Again we are using different definitions, we are back with Humpty Dumpty.
What you claim Lutherans believe is what Catholics believe. Augustine was a Catholic (all Christians were prior to the Reformation). We will not argue this here.
For me, Luther = single predestination, Calvinist = double predestination. Also, Luther = Pastor/exegist, Calvin = theologian/lawyer.
Catholics believe in prevenient (antecedent) grace, as my friend Prof Google (who is always correct) says
Prevenient grace is a Christian theological concept rooted in Arminian theology, though it appeared earlier in Catholic theology.
Luther or the Wesleys did not originate the idea of grace being a free gift of God, no more than Augustine. All Christians do have the NT.
In Catholic school I learned that grace is a gratuitous gift of God. Augustine held this prior to Luther. It may be unfair, but on his own a person cannot perform any meritorious act. Pelagians differ from Catholics on what grace means.
You wrote ‘You’re speaking here of the role of faith. Justified by faith alone. Faith is a gift from God. This is a non-issue.’
We all agree faith is a gift and we are justified by faith. The ‘alone’ came in due to Luther. It is not in the NT. In the KJV ‘alone’ is used four times in the context of being left alone always, never in one of the Solae senses.
For by grace you have been saved through faith, and this is not from you; it is the gift of God;g (Eph. 2:8 NAB)

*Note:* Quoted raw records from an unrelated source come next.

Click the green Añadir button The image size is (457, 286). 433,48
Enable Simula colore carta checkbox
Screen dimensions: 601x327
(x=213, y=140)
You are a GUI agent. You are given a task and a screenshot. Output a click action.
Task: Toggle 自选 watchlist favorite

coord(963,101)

We all have Paul and the Bible.
There is an issue for me.
In Ireland (Republic of) we usually mean Anglican when we use the term Protestant. They are usually closer to us than Lutherans. The defining point of being a Christian is the believe in Jesus as our Savior.
Usually when I submit a query to CAF I end up more confused that I usually am. Here I think there is clarity.
For Lutherans justification is not chosen, but for an Evangelical it is. Sounds odd!